Luc 9, 20

Jésus leur demanda : « Et vous, que dites-vous ? Pour vous, qui suis-je ? » Alors Pierre prit la parole et dit : « Le Christ, le Messie de Dieu. »

Jésus leur demanda : « Et vous, que dites-vous ? Pour vous, qui suis-je ? » Alors Pierre prit la parole et dit : « Le Christ, le Messie de Dieu. »
Louis-Claude Fillion
« Ah ! Que de grandeur dans ce Vous ! Il les distingue de la foule, afin qu'ils en évitent les opinions ; comme s'il disait : Vous qui, par mon choix, avez été appelés à l'apostolat ; vous, les témoins de mes miracles, qui dites-vous que je suis » ? S. Cyrille, Cat. Graec. Patr. - « S. Pierre s'élance en avant poussé par l'ardeur de sa foi » (S. Jean Chrysostome). Les termes de la confession de S. Pierre varient dans les trois synoptiques. S. Matthieu a conservé la formule complète de ce bel acte de foi : « Tu est le Christ, le fils du Dieu vivant ». La rédaction de S. Marc est la plus condensée : « Tu es le Christ ». Celle de S. Luc tient le milieu entre les deux autres. Au fond ils expriment tous clairement la même pensée. Le titre « Christ de Dieu » avait déjà fait une première apparition dans notre Évangile, 2, 26. - Voyez dans S. Matthieu, 16, 17-19, les magnifiques promesses que S. Pierre reçut de Jésus en échange de sa noble confession.

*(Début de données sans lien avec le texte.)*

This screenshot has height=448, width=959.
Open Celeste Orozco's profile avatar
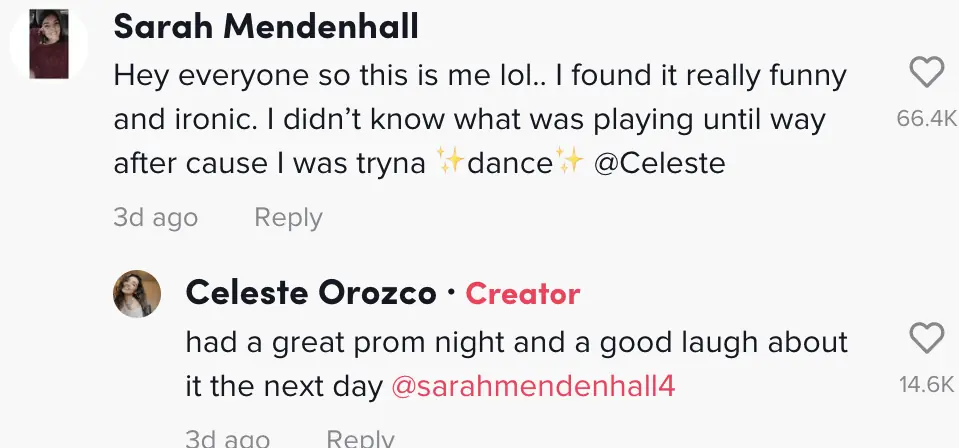point(137,294)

Saint Cyrille d'Alexandrie
Mais voyez quelle sagesse dans cette question; le Sauveur reporta d'abord leurs pensées sur les témoignages extérieurs que le peuple lui rendait, pour en détruire l'impression dans leur esprit, et leur donner une juste idée de sa personne divine. Voilà pourquoi il demande à ses disciples qui lui rapportent l'opinion du peuple, quel est leur propre sentiment: «Et vous, leur demanda-t-il, que dites-vous que je suis ?» Quelle glorieuse distinction dans ce mot: «Et vous !» Il les sépare de la foule pour leur en faire éviter les préjugés, comme s'il leur disait: Vous, que j'ai appelés à l'apostolat par un choix tout particulier, vous, les témoins de mes miracles, que dites-vous que je suis? Pierre prévient tous les autres, il devient l'organe de tout le collège apostolique, il révèle les sentiments d'amour dont son coeur déborde, et proclame sa confession de foi: «Simon Pierre répondit: Le Christ de Dieu». Il ne dit pas simplement: «Christ de Dieu», mais avec l'article, «le Christ de Dieu», par excellence, c'est pourquoi nous lisons dans le grec, ôïí Xñéóôïí; il en est un grand nombre, en effet, qui, ayant reçu l'onction de Dieu, ont été appelés Christs sous divers rapports, les uns ayant reçu l'onction royale, les autres l'onction prophétique (cf. 2M 1,10 1Ch 16,2 , etc) .. Nous-mêmes, en vertu de l'onction du Saint-Esprit qui nous a été donnée par Jésus-Christ, nous avons reçu le nom de Christs, mais il n'y en a vraiment qu'un seul qui soit le Christ de Dieu et du Père, parce qu'il est le seul qui, dans un sens véritable ait pour Père celui qui est dans les cieux. Ainsi expliquées, les paroles que saint Luc met dans la bouche du prince des Apôtres, s'accordent avec celles que lui prête saint Matthieu: «Vous êtes le Christ, Fils du Dieu vivant». Saint Luc n'a fait qu'abréger ces paroles, en lui faisant dire: «Le Christ de Dieu».